_SEÇÃO DE TEXTO_
---------------

Hoje, o excesso de razão tem feito com que os pais não tenham
a convicção da correção. Psicólogos desse novo século
trazem em suas teorias o trauma da correção, afirmando
que ela, em muitos casos, pode impedir o desenvolvimento
da independência da criança, tornando-a insegura. Os pais
passam a questionar sobre o momento certo para tal correção
acontecer e se perdem no caleidoscópio de regras.
Quem transforma, hoje, as crianças em verdadeiros vencedores?
Quem são os heróis e exemplos dessas crianças,
que clamam por socorro? Quando essas crianças, na escola,
batem em um colega ou cometem pequenas infrações, será
que elas não estão gritando para serem vistas ou ouvidas e
esperam que alguém diga: “Basta!”?

Infelizmente, chegamos a um momento em que deixamos a
educação ser fanada por passeios em shoppings, no Google,
no UOL e em tantos outros sites que substituem os pais,
sites estes que têm sido o livro de ética entre as crianças e
os adolescentes do mundo atual. E pergunto: o que os pais
e educadores têm a dizer? O título do clássico do cinema
americano Assim Caminha a Humanidade tem sido a desculpa
mais comum entre muitos, porque, muitas vezes, eles
mesmos desconhecem onde cometeram os primeiros erros.

---------------

_LINHAS DE DADOS_
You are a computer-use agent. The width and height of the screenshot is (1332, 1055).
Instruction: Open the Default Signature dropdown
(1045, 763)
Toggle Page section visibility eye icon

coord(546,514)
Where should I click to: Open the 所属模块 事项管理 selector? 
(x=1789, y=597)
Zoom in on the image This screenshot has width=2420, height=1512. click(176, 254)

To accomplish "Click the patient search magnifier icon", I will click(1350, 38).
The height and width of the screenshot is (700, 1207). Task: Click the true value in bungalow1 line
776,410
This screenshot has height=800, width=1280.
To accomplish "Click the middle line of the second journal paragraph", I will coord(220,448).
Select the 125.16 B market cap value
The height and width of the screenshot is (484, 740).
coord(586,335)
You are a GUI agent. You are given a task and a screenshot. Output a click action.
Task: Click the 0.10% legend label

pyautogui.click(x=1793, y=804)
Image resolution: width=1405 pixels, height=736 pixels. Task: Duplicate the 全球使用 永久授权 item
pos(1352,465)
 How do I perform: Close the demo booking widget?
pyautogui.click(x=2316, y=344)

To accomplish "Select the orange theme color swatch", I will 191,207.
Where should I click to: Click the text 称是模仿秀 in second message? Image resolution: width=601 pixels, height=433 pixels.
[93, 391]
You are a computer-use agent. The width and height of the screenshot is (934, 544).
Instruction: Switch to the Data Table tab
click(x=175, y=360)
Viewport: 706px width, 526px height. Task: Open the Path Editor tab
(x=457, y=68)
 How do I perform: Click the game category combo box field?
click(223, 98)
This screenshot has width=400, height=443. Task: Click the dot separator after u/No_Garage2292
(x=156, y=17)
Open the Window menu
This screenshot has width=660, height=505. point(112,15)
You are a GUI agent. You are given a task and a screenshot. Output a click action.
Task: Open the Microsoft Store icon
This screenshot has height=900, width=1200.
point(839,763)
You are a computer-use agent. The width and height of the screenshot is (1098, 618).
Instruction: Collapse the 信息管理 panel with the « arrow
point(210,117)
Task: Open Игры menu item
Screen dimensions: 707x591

---------------

Cite do texto sobre a educação dos filhos o trecho entre "Hoje, o excesso" e "caleidoscópio de regras.", incluindo ambos.

Hoje, o excesso de razão tem feito com que os pais não tenham
a convicção da correção. Psicólogos desse novo século
trazem em suas teorias o trauma da correção, afirmando
que ela, em muitos casos, pode impedir o desenvolvimento
da independência da criança, tornando-a insegura. Os pais
passam a questionar sobre o momento certo para tal correção
acontecer e se perdem no caleidoscópio de regras.